Sending up a prayer to the goddess that his luck had actually turned for the better, Rhys shouldered his bag, waving his arms over his head as the headlights coming down the hill nearly blinded him.

Rhys made sure to stand near the edge of the road and look as affable as possible, smiling even as he squinted in the glare, and he was still smiling even as the car . . . didn’t stop.

And not only did it not stop, it seemed to be veering slightly to the right.

He was on the right.

Rhys had only a moment of dazed thought—this person is going to hit me, I am going to die on a hill in Georgia, what an utterly shite way to go—before he dove out of the way. Distantly, he heard the squeal of brakes, smelled burning rubber, but given that he had just thrown himself down the side of a steep hill, he had slightly more pressing concerns.

Like stopping this slide into darkness and, if possible, saving his leather jacket.

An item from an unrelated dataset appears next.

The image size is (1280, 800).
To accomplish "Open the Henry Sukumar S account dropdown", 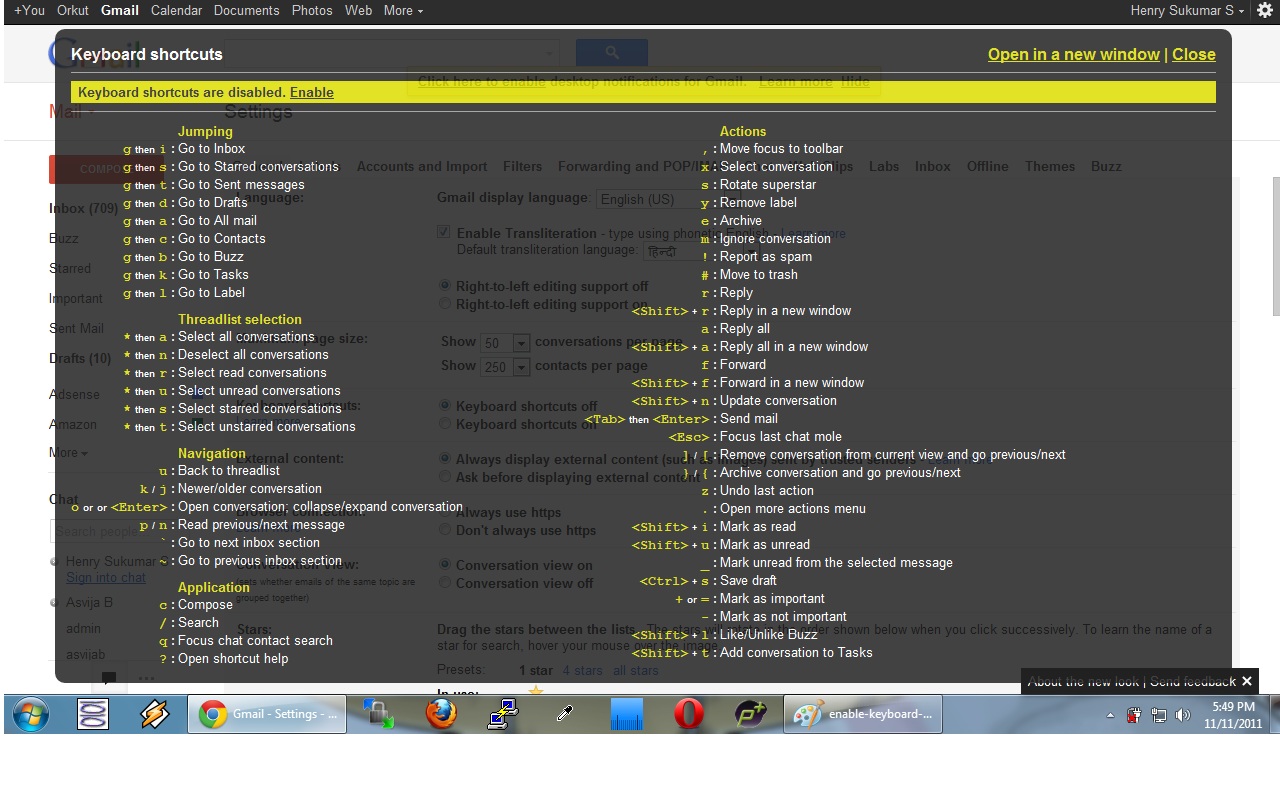I will (x=1187, y=11).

The jacket was clearly not going to make it—he heard a truly awful tearing sound as he threw one arm out and clutched at a stray root—but the rest of him was all in one piece as he came to a stop several yards down the hill from the road.

Above him, he could still see the glow of headlights, and he heard a car door open and slam shut, and then the crunching of leaves underfoot as someone rushed toward the hill he was currently at the bottom of.

“Oh my god, oh my god, oh my god,” a very familiar voice breathed, and ah, yes, yes, of course.

The universe still clearly hated him.

“I am so sorry!” Vivienne cried as she made her way down the hill, and Rhys turned his head to see her making her way toward him, her arms out to one side. She was just a silhouette, a dark figure against even more darkness, but even if he hadn’t heard her voice, he would’ve recognized her, would’ve known that shape anywhere.

Even after nine years.

Even in the dark.

Fuck’s sake.

Rhys let his head drop back to the ground as he studied the sky above him and waited for the inevitable moment when she’d figure out who she’d almost hit and possibly get back in her car and finish the job.